**DATA SUPPLIED:**
________
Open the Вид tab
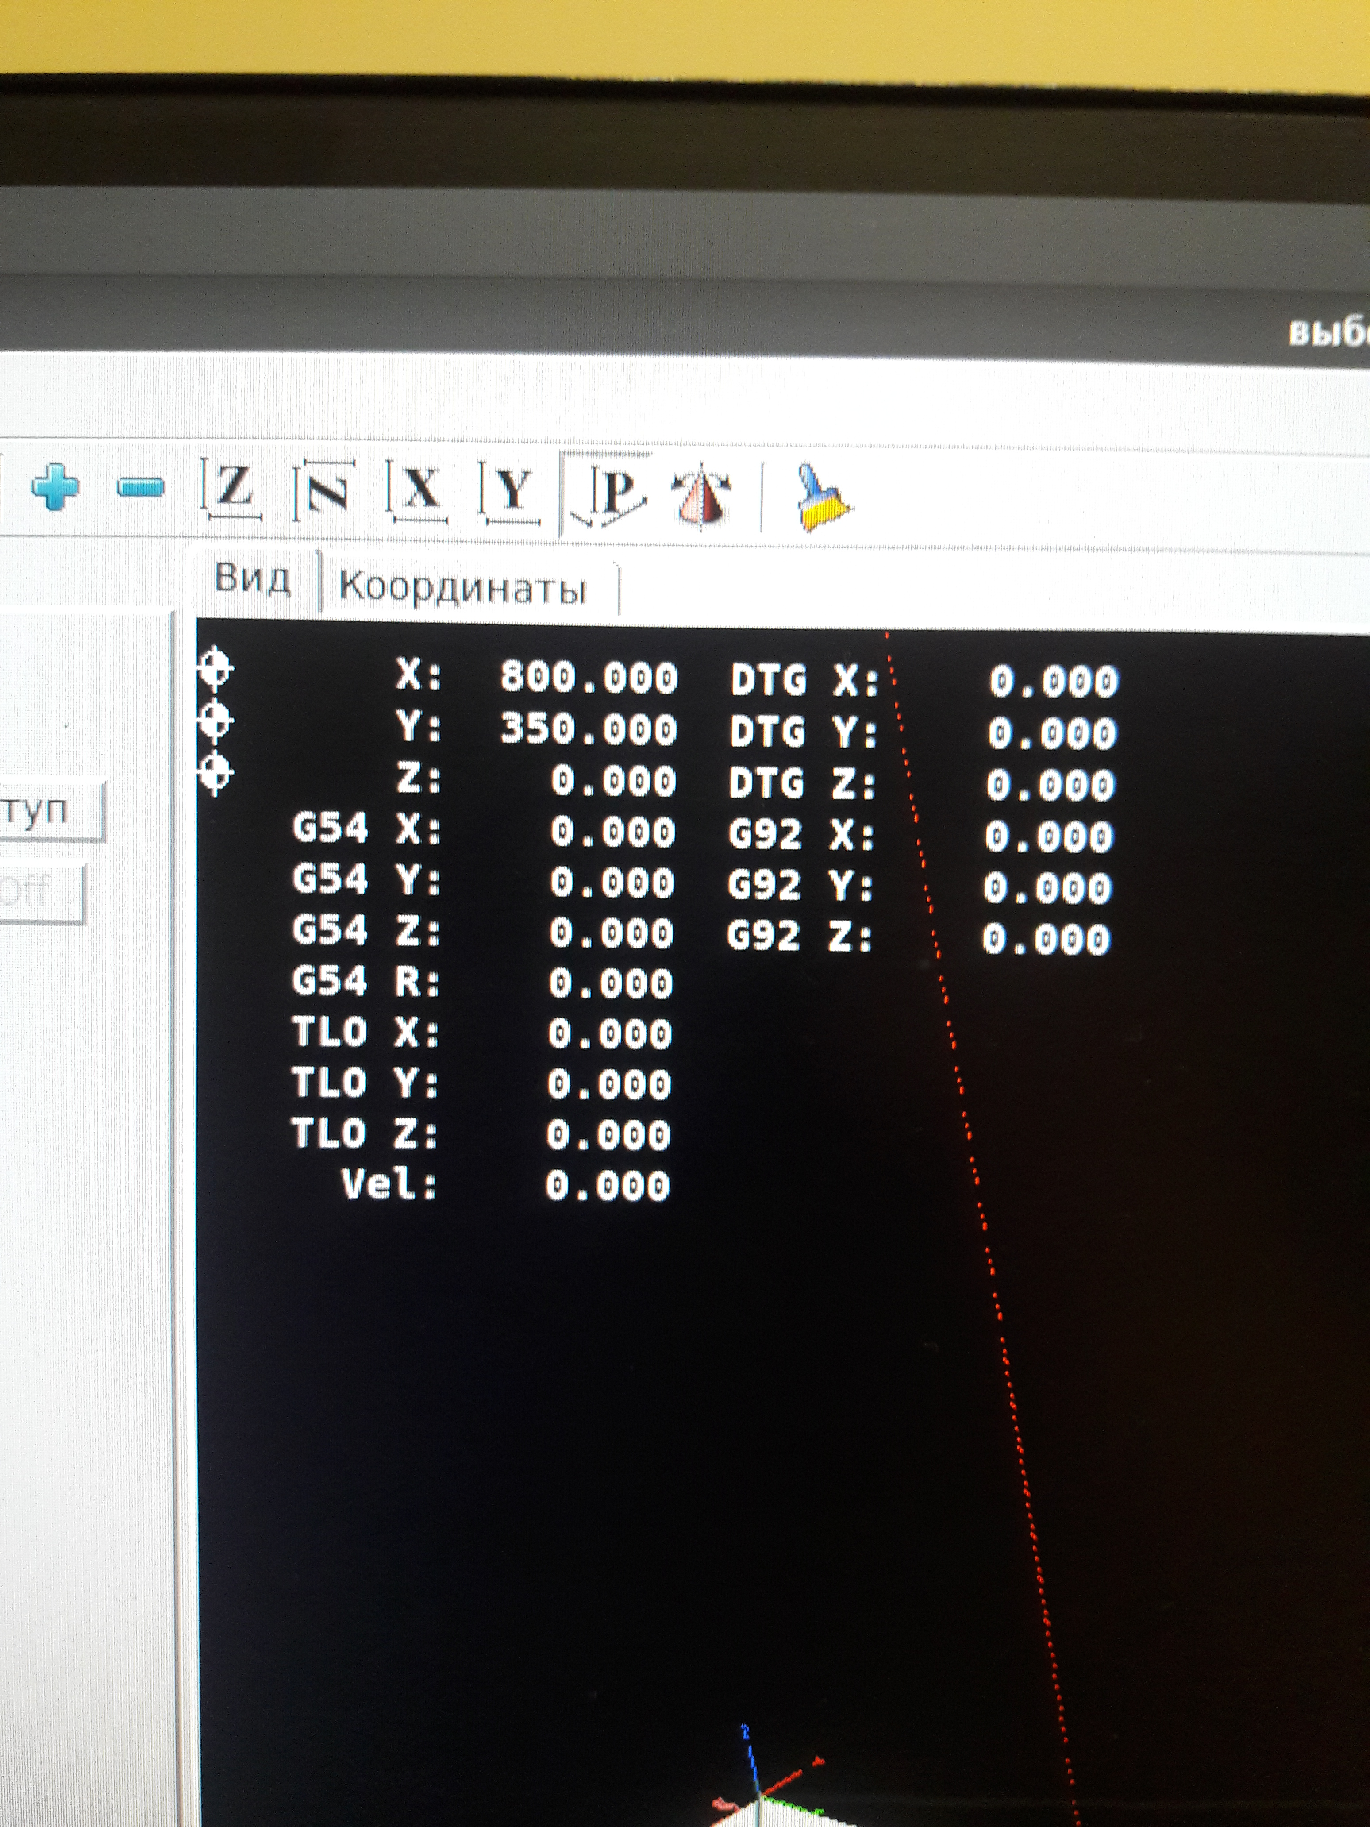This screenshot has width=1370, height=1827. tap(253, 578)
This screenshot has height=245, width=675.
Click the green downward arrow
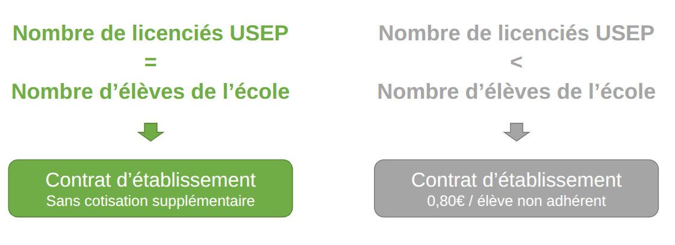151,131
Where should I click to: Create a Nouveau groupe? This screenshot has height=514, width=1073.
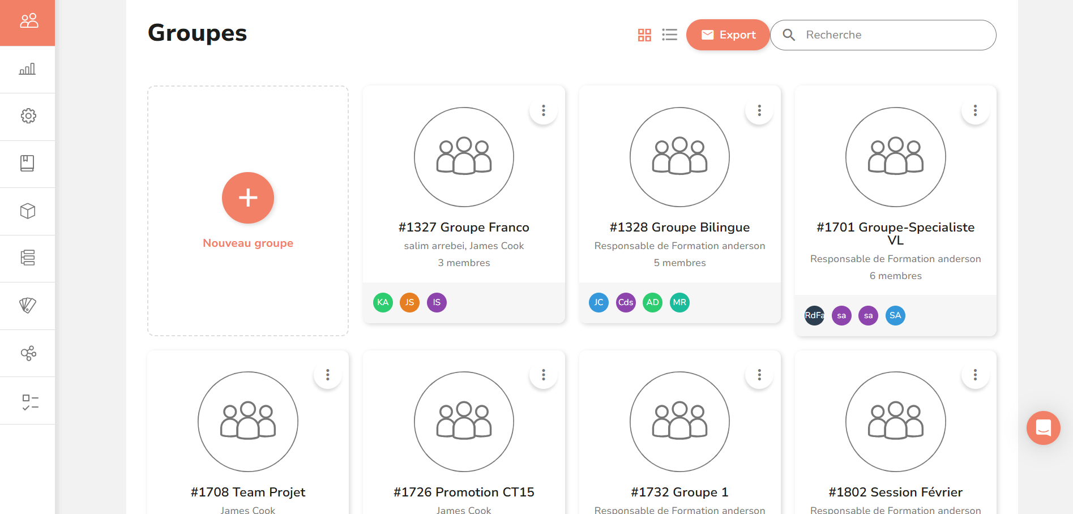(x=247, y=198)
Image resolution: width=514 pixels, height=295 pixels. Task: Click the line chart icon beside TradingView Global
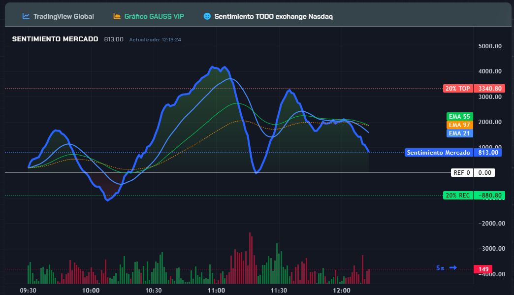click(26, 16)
________
Pull every line of text out of the material above and write each one unchanged, leaving out the pictures.

**EXERCISE RESULT:**
Open the Вид tab
This screenshot has width=1370, height=1827. tap(253, 578)
This screenshot has height=245, width=675.
Click the green downward arrow
151,131
Where should I click to: Create a Nouveau groupe? This screenshot has height=514, width=1073.
(x=247, y=198)
Image resolution: width=514 pixels, height=295 pixels. Task: Click the line chart icon beside TradingView Global
click(26, 16)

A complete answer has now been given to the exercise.